In the context of contemporary Britain, ‘Christmas’ has become synonymous with a distinctively hope-saturated world of utopian enchantment and vitality. It is the contention of this thesis that the set of ritual practices and corresponding moods wrapped up in the annual performance of this festive occasion have come to hold an ‘active mirror’ (Turner 1982) up to the very root of our hopes, fears, values, desires, disappointments, ideals, and beliefs. Drawing on ethnographic fieldwork carried out in the North East of England from 2016-2019, this study seeks to delve into the complexity of this emotional matrix to explore what the world of Christmas might reveal about the nature of religion, culture, value, and belief in Britain today.
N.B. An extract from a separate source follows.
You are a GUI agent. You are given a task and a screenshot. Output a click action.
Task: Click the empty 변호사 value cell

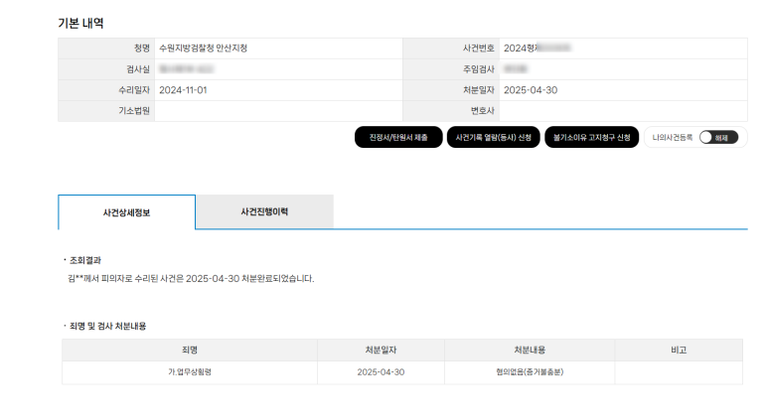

Observing the ways in which Christmas comes to be performed across a range of public settings and lives, I seek to crosscut the go-to debates which have tended to dominate both colloquial and scholarly discourse around the more classically conceived ‘religious’ vs. ‘secular’ associations of Christmas to cast a broader anthropological lens upon the varieties of transcendence which become so clearly manifest in experiences of the festival, and which find especial resonance in references to the ‘Christmas spirit’ and/or ‘magic’. To this end, I suggest that Christmas not only provides an apt empirical window through which to study a range of diverse contemporary worldviews, beliefs, and attitudes, but constitutes in and of itself an especially prime site of meaning-making in the contemporary world. Considering in particular the manner in which Christmas comes to mark and mirror the key changes and transitions of people’s lives, this study represents to my knowledge one of the very first ethnographic attempts to examine the important role Christmas continues to play as a prime ritual-symbolic platform for the ‘sacralisation’ of contemporary British identities and worldviews (Mol 1976).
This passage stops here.